►

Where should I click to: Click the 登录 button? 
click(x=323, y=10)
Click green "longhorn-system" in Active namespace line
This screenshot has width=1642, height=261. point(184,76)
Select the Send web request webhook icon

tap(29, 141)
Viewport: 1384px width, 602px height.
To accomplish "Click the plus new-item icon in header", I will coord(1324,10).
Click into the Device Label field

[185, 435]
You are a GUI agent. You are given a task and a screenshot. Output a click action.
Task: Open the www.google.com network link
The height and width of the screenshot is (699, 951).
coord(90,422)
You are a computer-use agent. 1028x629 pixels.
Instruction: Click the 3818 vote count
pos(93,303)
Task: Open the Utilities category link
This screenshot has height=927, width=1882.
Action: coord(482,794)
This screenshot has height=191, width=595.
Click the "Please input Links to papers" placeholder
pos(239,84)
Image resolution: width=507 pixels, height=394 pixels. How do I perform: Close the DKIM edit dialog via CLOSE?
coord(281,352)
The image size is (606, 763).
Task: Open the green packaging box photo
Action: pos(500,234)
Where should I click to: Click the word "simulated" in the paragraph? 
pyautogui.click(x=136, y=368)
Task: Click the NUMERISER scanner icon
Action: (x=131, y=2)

◄

Copy out all of the lines above word for word, with no changes.

Where should I click to: Click the 登录 button? 
click(x=323, y=10)
Click green "longhorn-system" in Active namespace line
This screenshot has width=1642, height=261. point(184,76)
Select the Send web request webhook icon

tap(29, 141)
Viewport: 1384px width, 602px height.
To accomplish "Click the plus new-item icon in header", I will coord(1324,10).
Click into the Device Label field

[185, 435]
You are a GUI agent. You are given a task and a screenshot. Output a click action.
Task: Open the www.google.com network link
The height and width of the screenshot is (699, 951).
coord(90,422)
You are a computer-use agent. 1028x629 pixels.
Instruction: Click the 3818 vote count
pos(93,303)
Task: Open the Utilities category link
This screenshot has height=927, width=1882.
Action: coord(482,794)
This screenshot has height=191, width=595.
Click the "Please input Links to papers" placeholder
pos(239,84)
Image resolution: width=507 pixels, height=394 pixels. How do I perform: Close the DKIM edit dialog via CLOSE?
coord(281,352)
The image size is (606, 763).
Task: Open the green packaging box photo
Action: pos(500,234)
Where should I click to: Click the word "simulated" in the paragraph? 
pyautogui.click(x=136, y=368)
Task: Click the NUMERISER scanner icon
Action: (x=131, y=2)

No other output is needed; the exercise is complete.